Start of Data supplied
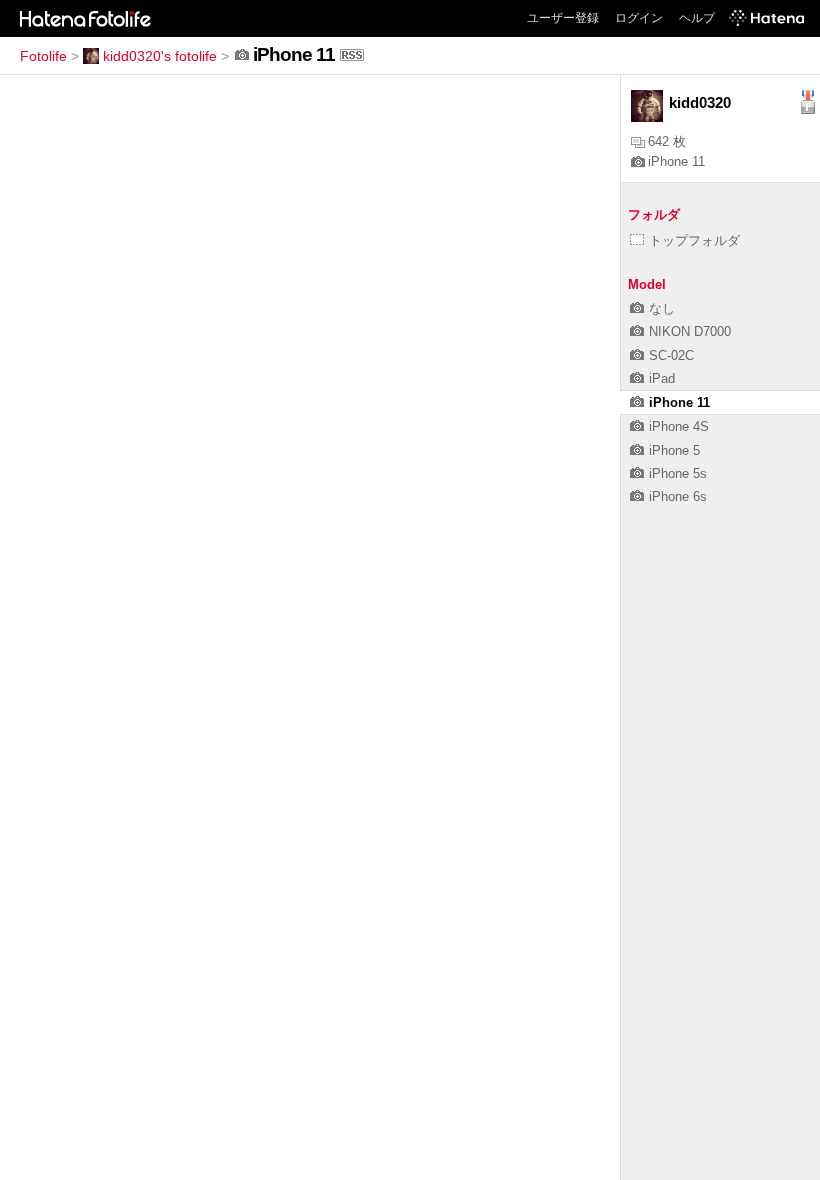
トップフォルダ (694, 240)
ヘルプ (697, 18)
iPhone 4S (679, 426)
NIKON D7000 (690, 331)
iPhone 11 (676, 161)
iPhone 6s (678, 496)
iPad (662, 378)
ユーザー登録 (563, 18)
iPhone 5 (674, 450)
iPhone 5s (678, 473)
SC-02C (671, 355)
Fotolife (43, 56)
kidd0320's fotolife (160, 56)
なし (662, 308)
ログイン (639, 18)
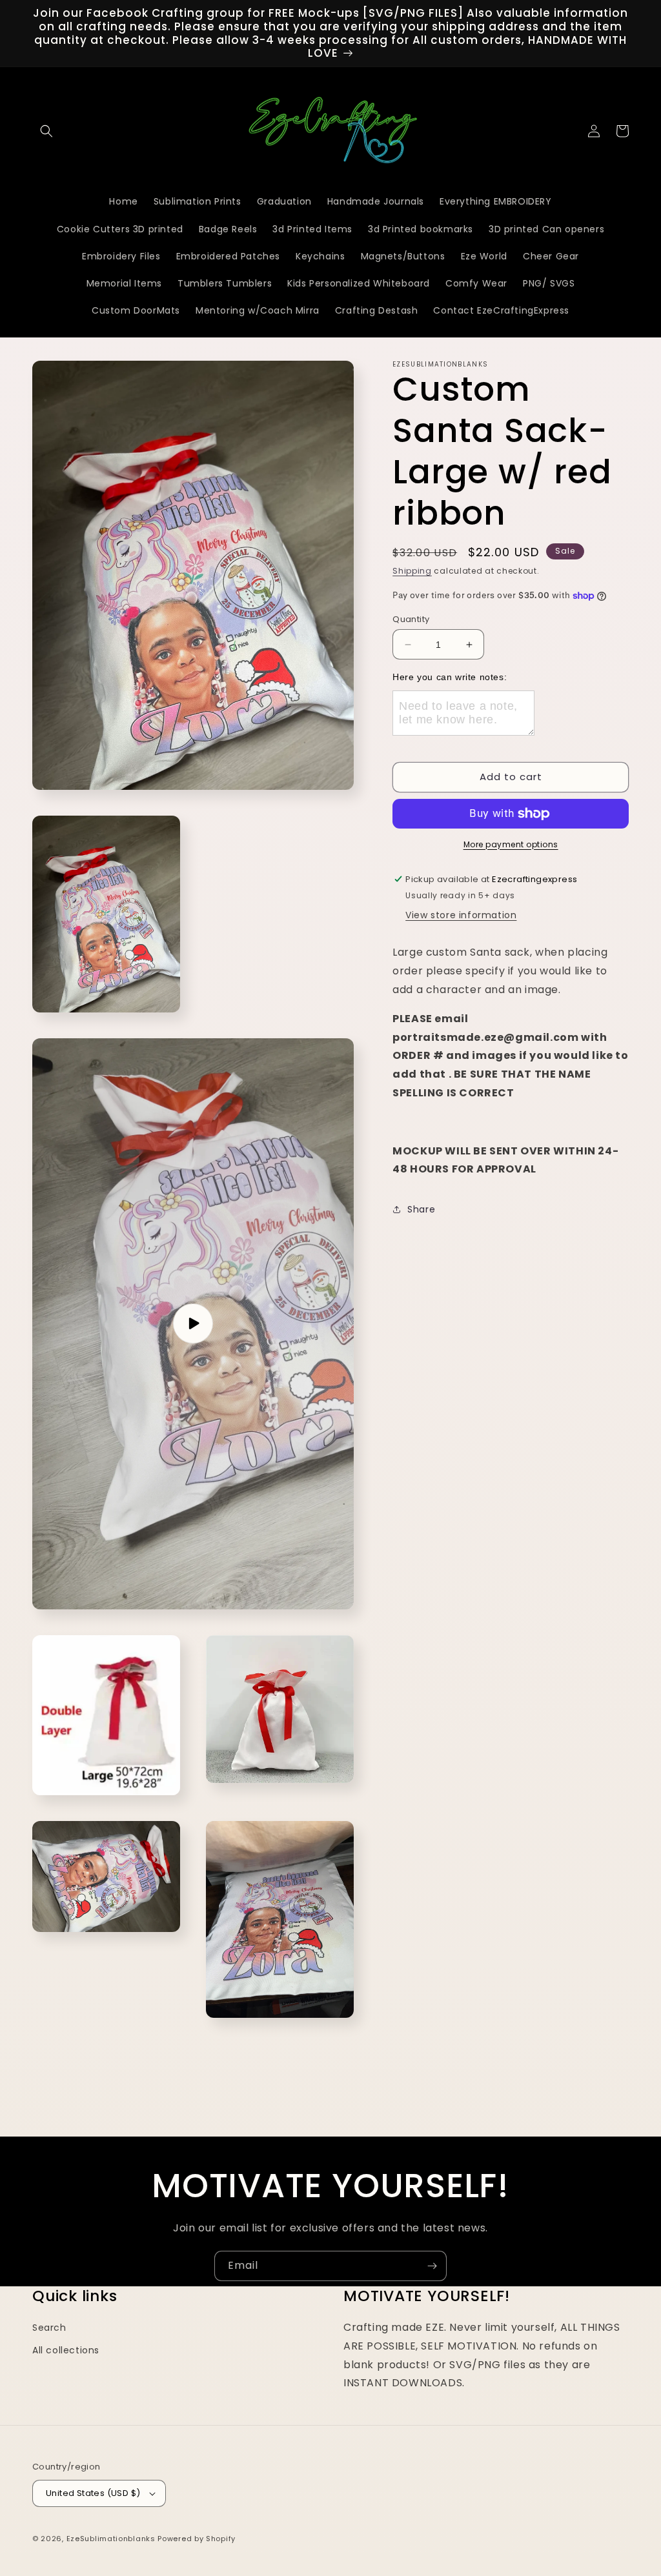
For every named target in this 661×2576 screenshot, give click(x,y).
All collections (65, 2350)
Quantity (410, 619)
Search (49, 2327)
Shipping (412, 570)
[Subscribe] (432, 2266)
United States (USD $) (93, 2493)
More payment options (510, 844)
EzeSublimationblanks (111, 2538)
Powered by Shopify (197, 2538)
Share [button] (421, 1209)
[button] (46, 131)
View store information (460, 915)
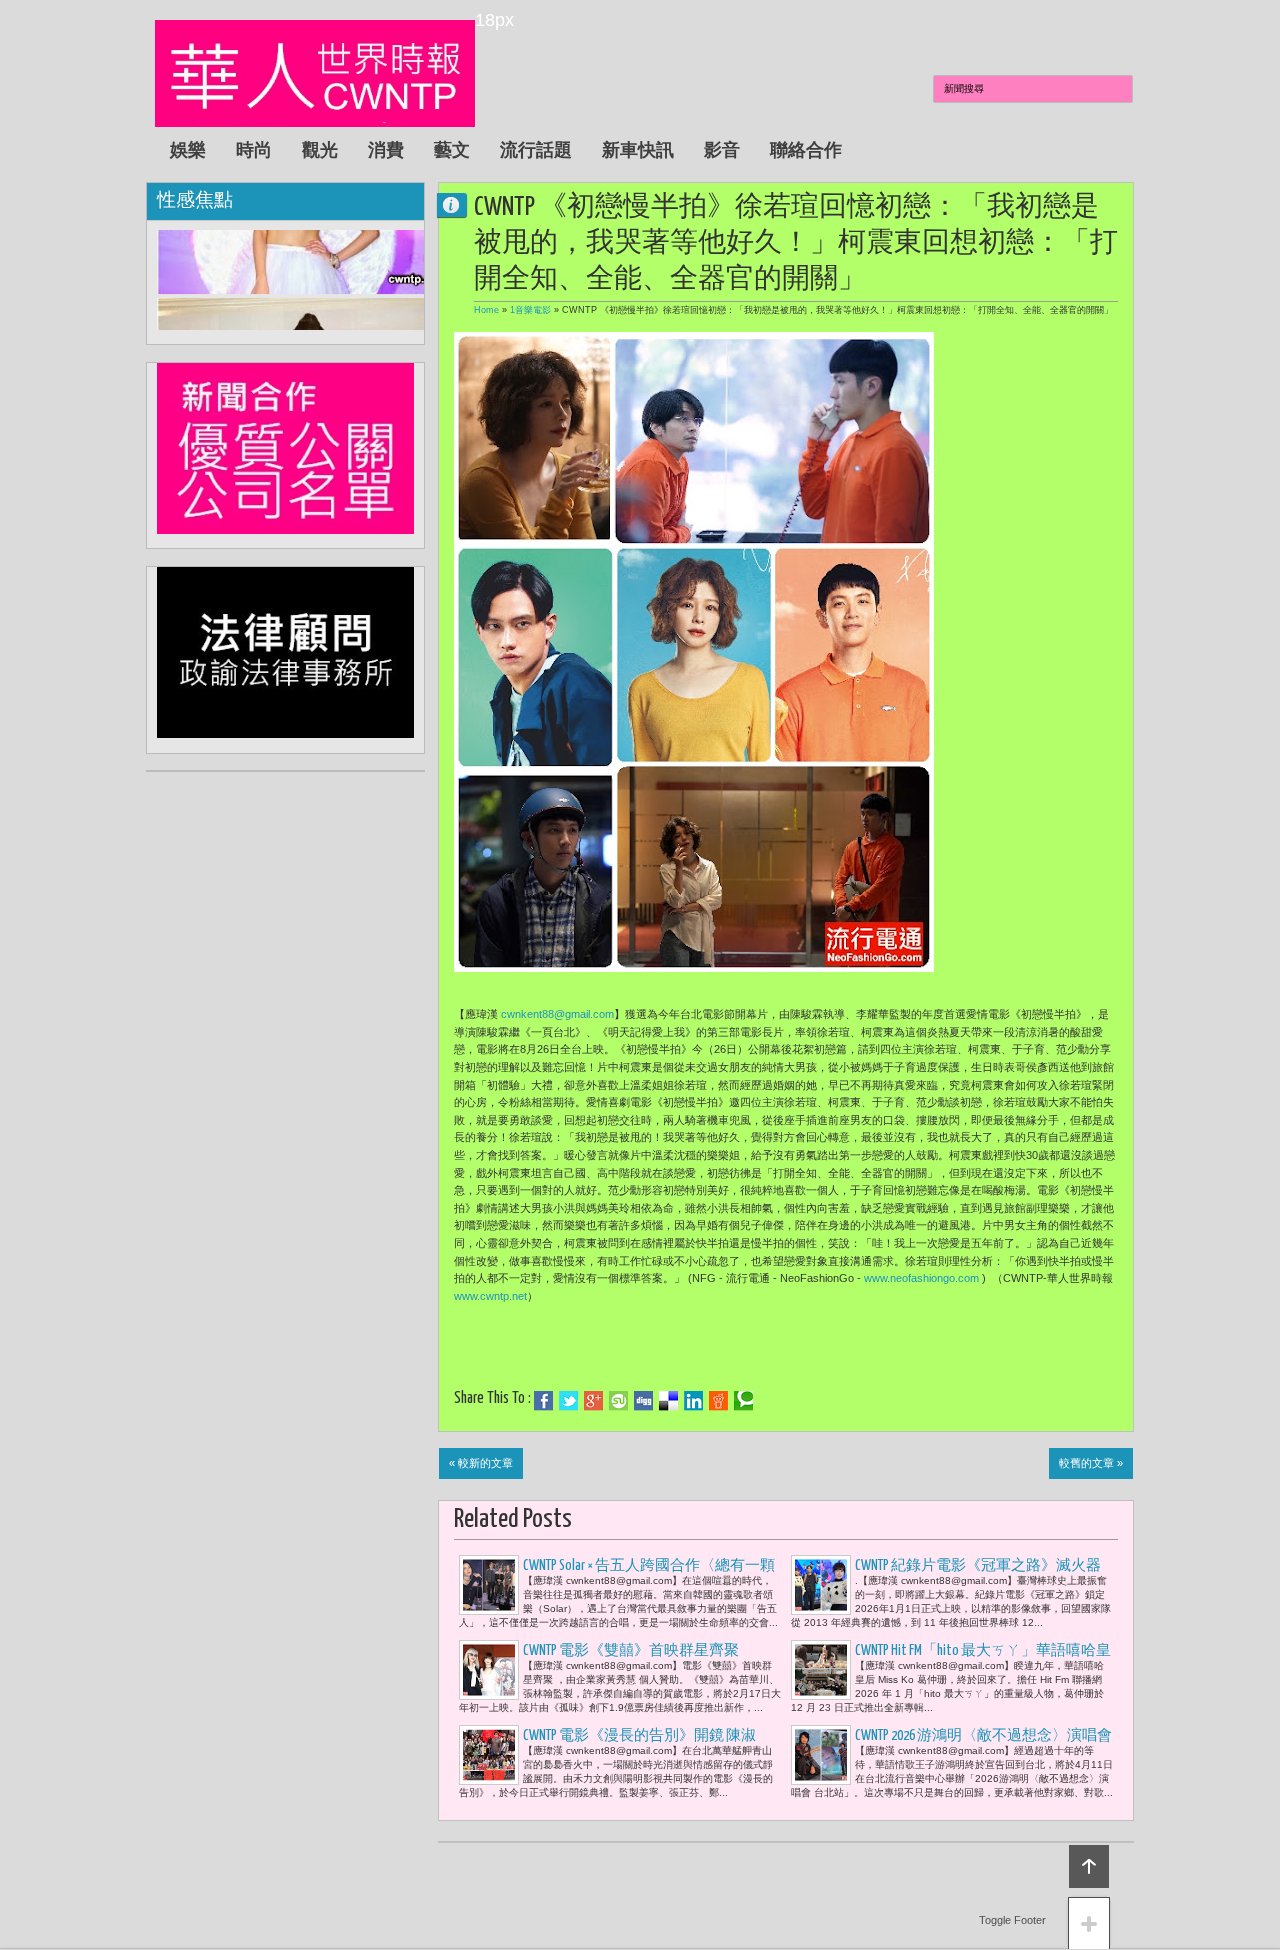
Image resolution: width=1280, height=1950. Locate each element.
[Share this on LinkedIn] (693, 1401)
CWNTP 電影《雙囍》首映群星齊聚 (632, 1651)
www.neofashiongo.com (921, 1278)
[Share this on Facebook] (543, 1401)
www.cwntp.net (490, 1296)
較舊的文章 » (1091, 1463)
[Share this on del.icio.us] (668, 1401)
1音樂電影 (530, 310)
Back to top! (1089, 1866)
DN (460, 204)
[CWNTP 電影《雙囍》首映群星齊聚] (489, 1670)
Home (486, 310)
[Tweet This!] (568, 1401)
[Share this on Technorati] (743, 1401)
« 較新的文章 (481, 1463)
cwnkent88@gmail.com (557, 1014)
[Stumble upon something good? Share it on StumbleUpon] (618, 1401)
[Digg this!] (643, 1401)
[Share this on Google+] (593, 1401)
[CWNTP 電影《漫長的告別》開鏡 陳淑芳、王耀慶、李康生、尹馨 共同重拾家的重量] (489, 1755)
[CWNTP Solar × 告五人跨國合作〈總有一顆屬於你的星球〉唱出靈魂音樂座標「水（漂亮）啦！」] (489, 1585)
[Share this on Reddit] (718, 1401)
End of Data supplied
With the line containing "[Share this on Google+] (593, 1401)" as the first and the last line of the data as the final one, copy every line between them exactly, those two included.

[Share this on Google+] (593, 1401)
[CWNTP 電影《漫長的告別》開鏡 陳淑芳、王耀慶、李康生、尹馨 共同重拾家的重量] (489, 1755)
[CWNTP Solar × 告五人跨國合作〈總有一顆屬於你的星球〉唱出靈魂音樂座標「水（漂亮）啦！」] (489, 1585)
[Share this on Reddit] (718, 1401)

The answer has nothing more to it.